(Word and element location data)
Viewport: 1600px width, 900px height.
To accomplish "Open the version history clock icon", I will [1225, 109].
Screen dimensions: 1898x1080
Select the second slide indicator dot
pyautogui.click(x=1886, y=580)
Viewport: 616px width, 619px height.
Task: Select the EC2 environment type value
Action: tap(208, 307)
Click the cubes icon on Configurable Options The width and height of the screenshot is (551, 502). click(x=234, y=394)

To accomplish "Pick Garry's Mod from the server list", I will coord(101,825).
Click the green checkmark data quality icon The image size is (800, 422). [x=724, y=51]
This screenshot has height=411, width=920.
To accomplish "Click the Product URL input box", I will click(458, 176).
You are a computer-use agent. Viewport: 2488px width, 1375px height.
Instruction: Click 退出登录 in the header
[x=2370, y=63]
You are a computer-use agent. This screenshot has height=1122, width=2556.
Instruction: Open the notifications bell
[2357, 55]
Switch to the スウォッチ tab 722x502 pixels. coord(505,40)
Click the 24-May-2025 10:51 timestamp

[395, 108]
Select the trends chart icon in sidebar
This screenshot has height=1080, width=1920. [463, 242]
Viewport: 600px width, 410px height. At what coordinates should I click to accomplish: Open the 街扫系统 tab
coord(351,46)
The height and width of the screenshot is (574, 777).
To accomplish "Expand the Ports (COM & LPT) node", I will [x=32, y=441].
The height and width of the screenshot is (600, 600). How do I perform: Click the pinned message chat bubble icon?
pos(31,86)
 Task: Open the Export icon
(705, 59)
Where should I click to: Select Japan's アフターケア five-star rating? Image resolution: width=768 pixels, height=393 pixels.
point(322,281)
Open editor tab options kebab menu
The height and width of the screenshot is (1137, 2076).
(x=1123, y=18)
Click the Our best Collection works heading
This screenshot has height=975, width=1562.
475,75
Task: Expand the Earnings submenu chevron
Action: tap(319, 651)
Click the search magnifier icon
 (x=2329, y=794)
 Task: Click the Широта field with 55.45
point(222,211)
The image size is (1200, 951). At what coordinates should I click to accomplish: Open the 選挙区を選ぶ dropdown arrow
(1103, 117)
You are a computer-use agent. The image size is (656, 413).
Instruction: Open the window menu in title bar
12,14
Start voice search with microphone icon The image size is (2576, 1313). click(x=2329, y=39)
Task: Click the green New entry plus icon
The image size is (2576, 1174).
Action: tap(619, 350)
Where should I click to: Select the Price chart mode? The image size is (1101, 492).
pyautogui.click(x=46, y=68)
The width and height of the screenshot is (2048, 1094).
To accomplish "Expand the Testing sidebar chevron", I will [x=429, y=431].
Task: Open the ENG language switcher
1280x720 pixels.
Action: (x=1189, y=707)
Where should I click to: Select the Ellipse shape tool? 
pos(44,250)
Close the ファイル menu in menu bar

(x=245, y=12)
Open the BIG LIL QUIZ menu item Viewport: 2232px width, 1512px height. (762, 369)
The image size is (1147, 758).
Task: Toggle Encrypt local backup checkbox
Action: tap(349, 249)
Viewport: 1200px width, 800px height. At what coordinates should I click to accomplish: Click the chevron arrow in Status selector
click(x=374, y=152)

What this task involves:
Copy every row above word for word, with nothing changed or left out.

Full solution:
Viewport: 1600px width, 900px height.
To accomplish "Open the version history clock icon", I will [1225, 109].
Screen dimensions: 1898x1080
Select the second slide indicator dot
pyautogui.click(x=1886, y=580)
Viewport: 616px width, 619px height.
Task: Select the EC2 environment type value
Action: tap(208, 307)
Click the cubes icon on Configurable Options The width and height of the screenshot is (551, 502). click(x=234, y=394)

To accomplish "Pick Garry's Mod from the server list", I will coord(101,825).
Click the green checkmark data quality icon The image size is (800, 422). [x=724, y=51]
This screenshot has height=411, width=920.
To accomplish "Click the Product URL input box", I will click(458, 176).
You are a computer-use agent. Viewport: 2488px width, 1375px height.
Instruction: Click 退出登录 in the header
[x=2370, y=63]
You are a computer-use agent. This screenshot has height=1122, width=2556.
Instruction: Open the notifications bell
[2357, 55]
Switch to the スウォッチ tab 722x502 pixels. coord(505,40)
Click the 24-May-2025 10:51 timestamp

[395, 108]
Select the trends chart icon in sidebar
This screenshot has height=1080, width=1920. [463, 242]
Viewport: 600px width, 410px height. At what coordinates should I click to accomplish: Open the 街扫系统 tab
coord(351,46)
The height and width of the screenshot is (574, 777).
To accomplish "Expand the Ports (COM & LPT) node", I will [x=32, y=441].
The height and width of the screenshot is (600, 600). How do I perform: Click the pinned message chat bubble icon?
pos(31,86)
 Task: Open the Export icon
(705, 59)
Where should I click to: Select Japan's アフターケア five-star rating? Image resolution: width=768 pixels, height=393 pixels.
point(322,281)
Open editor tab options kebab menu
The height and width of the screenshot is (1137, 2076).
(x=1123, y=18)
Click the Our best Collection works heading
This screenshot has height=975, width=1562.
475,75
Task: Expand the Earnings submenu chevron
Action: tap(319, 651)
Click the search magnifier icon
 (x=2329, y=794)
 Task: Click the Широта field with 55.45
point(222,211)
The image size is (1200, 951). At what coordinates should I click to accomplish: Open the 選挙区を選ぶ dropdown arrow
(1103, 117)
You are a computer-use agent. The image size is (656, 413).
Instruction: Open the window menu in title bar
12,14
Start voice search with microphone icon The image size is (2576, 1313). click(x=2329, y=39)
Task: Click the green New entry plus icon
The image size is (2576, 1174).
Action: tap(619, 350)
Where should I click to: Select the Price chart mode? The image size is (1101, 492).
pyautogui.click(x=46, y=68)
The width and height of the screenshot is (2048, 1094).
To accomplish "Expand the Testing sidebar chevron", I will [x=429, y=431].
Task: Open the ENG language switcher
1280x720 pixels.
Action: (x=1189, y=707)
Where should I click to: Select the Ellipse shape tool? 
pos(44,250)
Close the ファイル menu in menu bar

(x=245, y=12)
Open the BIG LIL QUIZ menu item Viewport: 2232px width, 1512px height. (762, 369)
The image size is (1147, 758).
Task: Toggle Encrypt local backup checkbox
Action: tap(349, 249)
Viewport: 1200px width, 800px height. At what coordinates should I click to accomplish: Click the chevron arrow in Status selector
click(x=374, y=152)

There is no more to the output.